## The request
Copy the stretch of the fatty acid ester abstract from "Determination of the" through "acid dimethyl esters.", replacing "flame ionization detector" with "FID".

[START OF Document text]

Determination of the carbon deficiency in the flame ionization detector response of long-chain fatty acid methyl esters and dicarboxylic acid dimethyl esters.

Carbon deficiencies (CDs) of long-chain fatty acid methyl esters (FAMEs) and dicarboxylic acid dimethyl esters (DDMEs), which lead to decreased response in a flame ionization detection (FID) system, were determined by using full responding hydrocarbons (heptadecane, eicosane and alpha-cholestane) as references. For saturated FAMEs ranging from C12 to C22 and for DDMEs ranging from C4 to C10, CDs between 1.3+/-0.12 and 1.7+/-0.36 per ester group were recorded. All values were significantly (P < 0.05) greater than 1. Generally, response factors for gas-chromatographic analysis using FID have been calculated on the theory that the CD of FAMEs is 1 per ester group. However, this theory could not be confirmed experimentally for short-chain FAMEs of less than 8 carbons as CDs of around 1.5 were reported for C4 and C6 FAMEs. The study presented here contributes an approach to this problem by confirming the validity of response factors calculated from a CD of 1.5 per ester group as well as for long-chain FAMEs and DDMEs.[1]

[END OF Document text]
[START OF Data]

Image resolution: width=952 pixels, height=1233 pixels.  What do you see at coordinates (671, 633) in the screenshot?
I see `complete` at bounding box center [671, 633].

[END OF Data]
[START OF Data]

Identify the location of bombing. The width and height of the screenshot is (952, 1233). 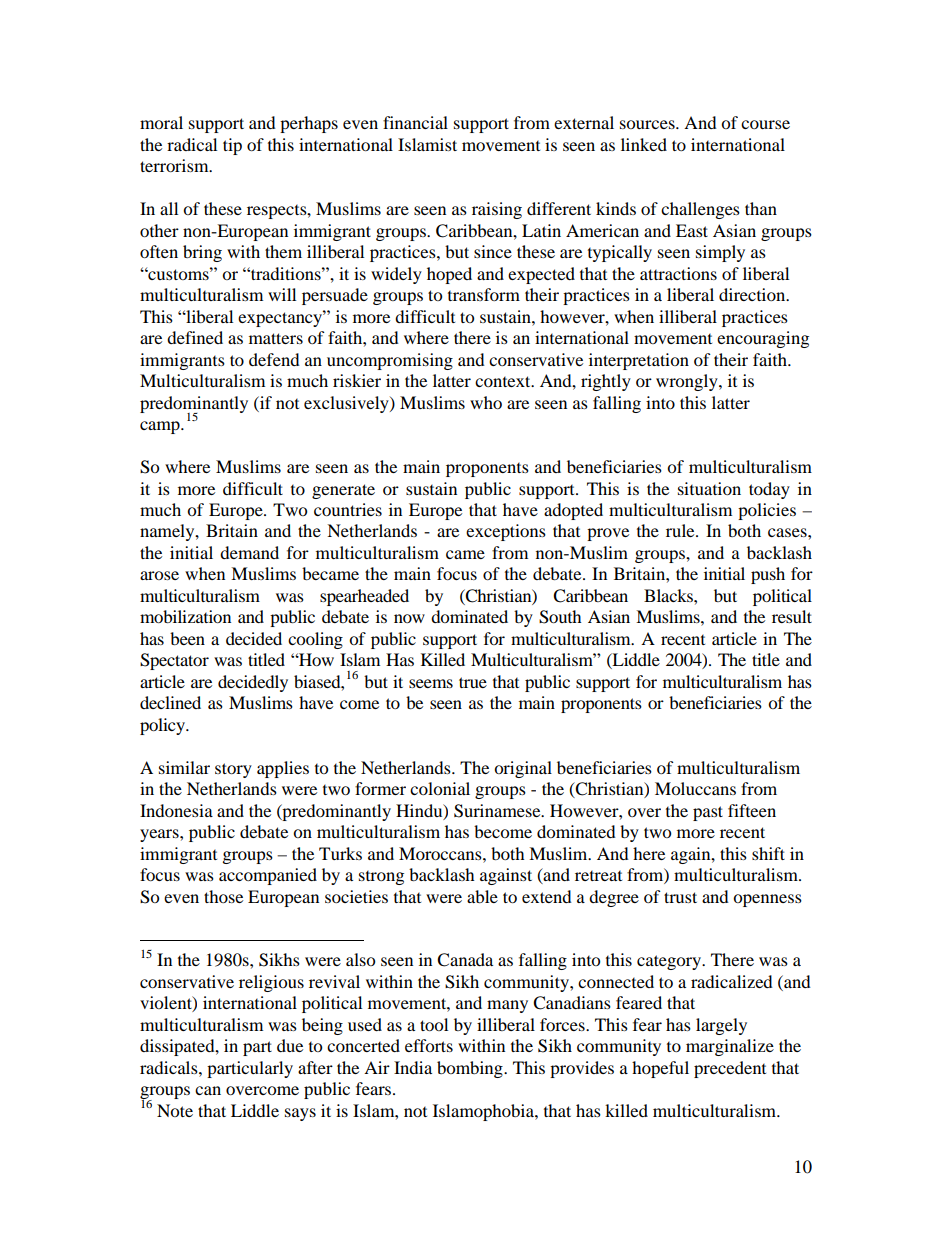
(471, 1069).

[END OF Data]

## Task solution
Determination of the carbon deficiency in the FID response of long-chain fatty acid methyl esters and dicarboxylic acid dimethyl esters.